- **PROBLEM REQUIREMENTS**: Your answer should be an exact copy of the lines from the one containing "You are a GUI" through the last line of the records below, without any pictures.

** RECORDS PROVIDED follows **

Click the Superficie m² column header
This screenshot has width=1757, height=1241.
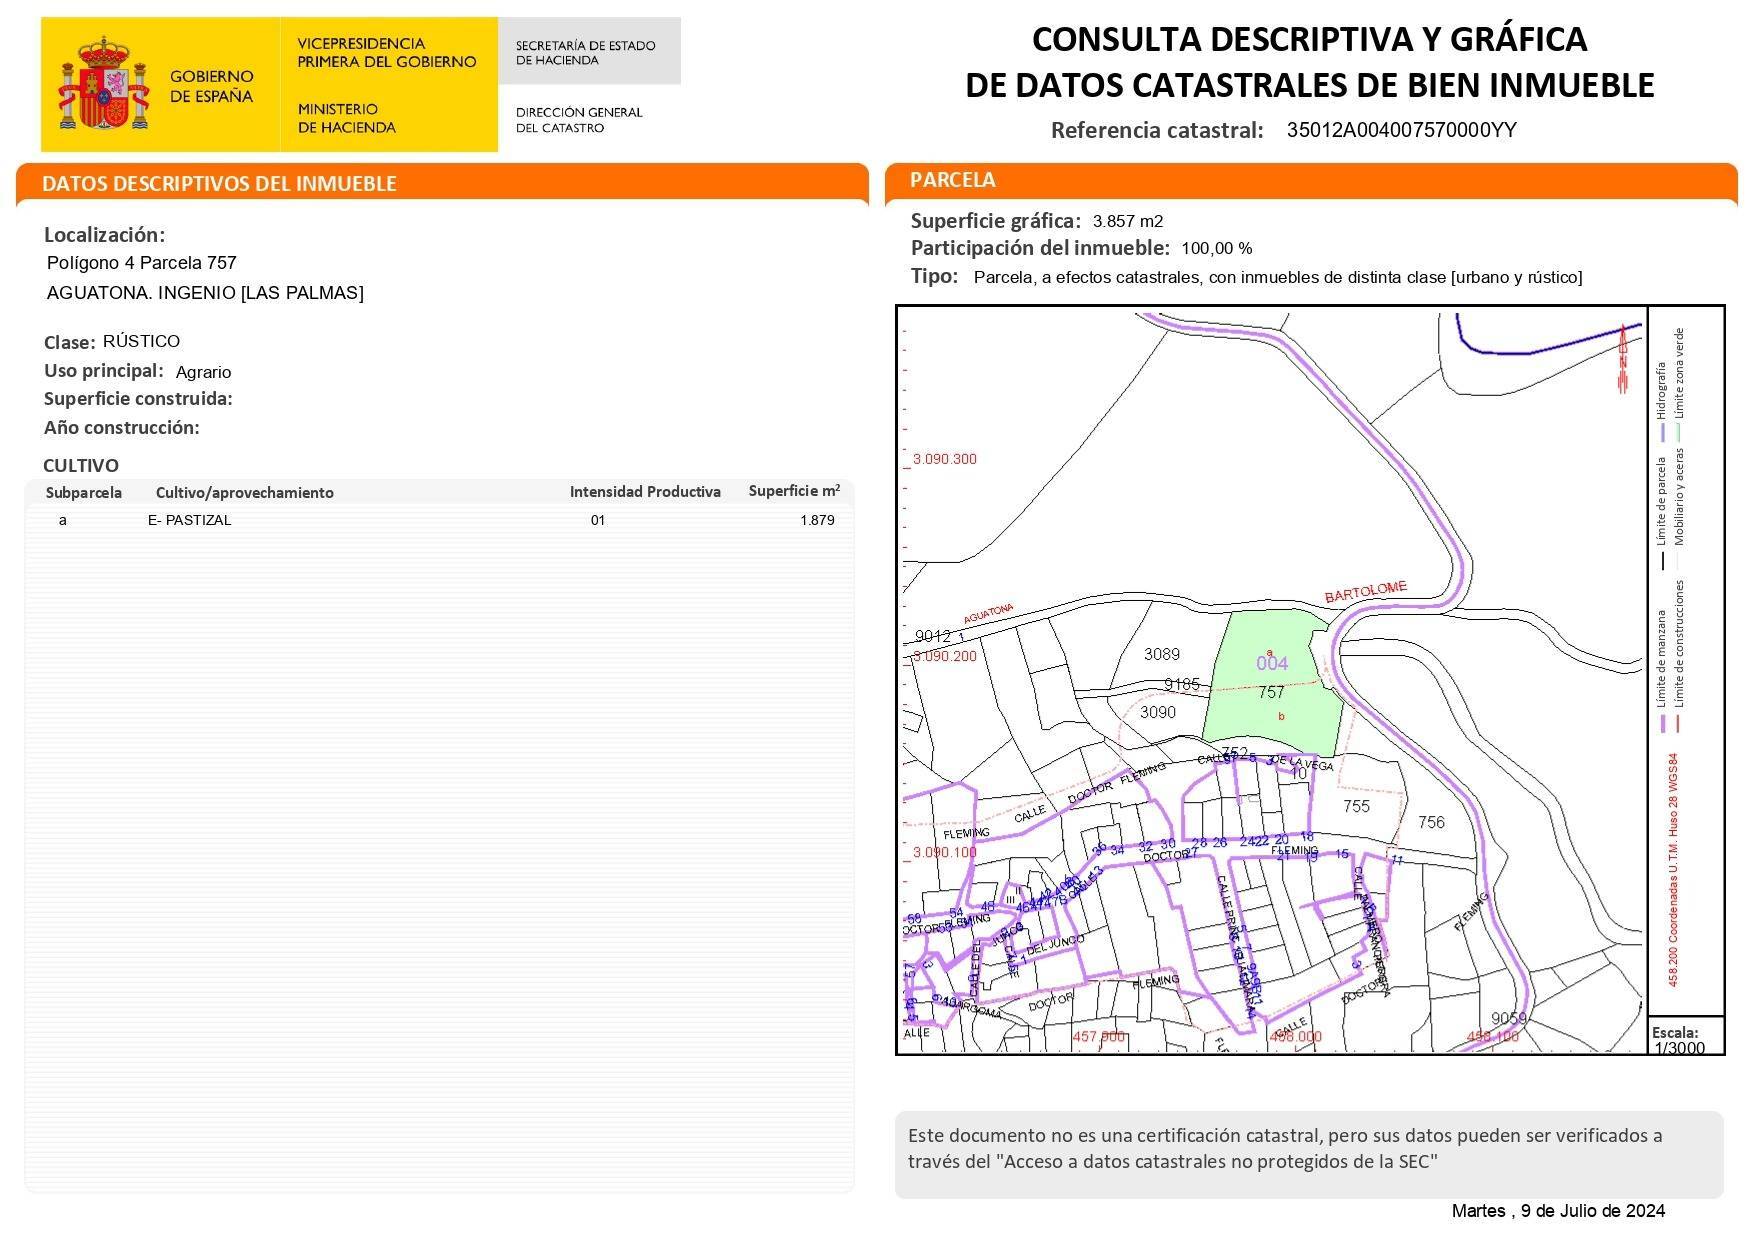(794, 491)
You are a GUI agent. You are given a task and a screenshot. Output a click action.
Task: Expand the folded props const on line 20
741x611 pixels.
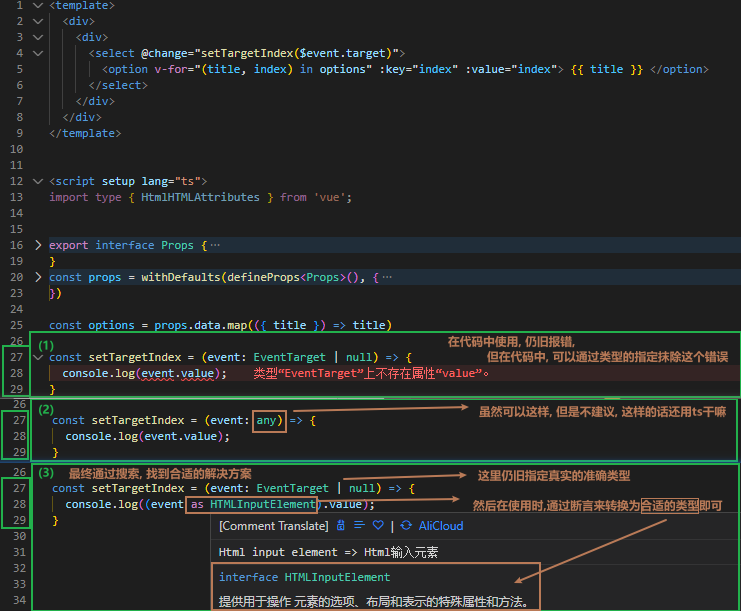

** End of RECORDS PROVIDED **

- **SOLUTION TO THIS EXERCISE**:
You are a GUI agent. You are given a task and a screenshot. Output a click action.
Task: Expand the folded props const on line 20
741x611 pixels.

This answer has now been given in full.